Grant Shapps’s resignation has transformed this position. Last week, his friends were resisting him leaving his post as a Minister, insisting that he alone was not to blame for the events of which Johnson’s suicide was a part. Yesterday, he resigned in a move clearly forced on him by Downing Street, as David Cameron’s words at a press conference confirmed. In his resignation letter to the Prime Minister, Shapps writes that he was mistaken to rehabilitate Clarke. He adds that therefore “responsibility should rest somewhere. Over the past few weeks…I have come to the conclusion that the buck should stop with me.”

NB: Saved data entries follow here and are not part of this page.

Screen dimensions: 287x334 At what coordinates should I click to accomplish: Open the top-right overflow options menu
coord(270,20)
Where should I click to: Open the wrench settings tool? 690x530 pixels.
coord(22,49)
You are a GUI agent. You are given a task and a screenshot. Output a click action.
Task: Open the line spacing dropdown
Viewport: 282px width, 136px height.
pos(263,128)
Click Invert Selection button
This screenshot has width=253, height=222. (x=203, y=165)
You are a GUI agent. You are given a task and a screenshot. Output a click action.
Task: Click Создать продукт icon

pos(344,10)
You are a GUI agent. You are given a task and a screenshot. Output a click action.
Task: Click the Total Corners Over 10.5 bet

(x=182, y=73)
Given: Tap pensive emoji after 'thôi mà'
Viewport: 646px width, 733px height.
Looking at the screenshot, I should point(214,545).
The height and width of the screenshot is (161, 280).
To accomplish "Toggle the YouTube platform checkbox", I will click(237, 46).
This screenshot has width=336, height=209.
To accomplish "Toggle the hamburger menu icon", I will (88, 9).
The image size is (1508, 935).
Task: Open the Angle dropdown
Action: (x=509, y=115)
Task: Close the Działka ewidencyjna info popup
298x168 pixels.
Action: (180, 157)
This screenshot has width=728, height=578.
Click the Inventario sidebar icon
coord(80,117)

Shapps says that this is so because “I signed that letter appointing Mark Clarke Director of RoadTrip 2015”. However, he was not solely responsible for the decision to bring Clarke back – still less for amalgamating RoadTrip 2015 into the Party’s bigger venture, Team 2015. As Mark Wallace demonstrated on this site as long ago as last June, in his comprehensive account of how the General Election was won, “CCHQ…co-opted the RoadTrip2015 campaign model – which had been developed by Mark Clarke, the Parliamentary candidate in Tooting in 2010, during the previous year – and which delivered activists from elsewhere to campaign in target seats.”
CCHQ has not denied that this decision – in effect, to bring Clarke into the heart of the election campaign – was made by its senior management team. This then consisted of Stephen Gilbert, Lynton Crosby, Shapps and Andrew Feldman. As we pointed out near the start of this controversy, Feldman was the more senior of the two Chairmen – chairing the Party Board, signing off all important financial decisions, overseeing all CCHQ’s workings. And he has in any event been the sole Chairman since last May. So the buck does not stop with Shapps. It stops with Feldman. Since this is so, it follows that his position as Chairman is now untenable.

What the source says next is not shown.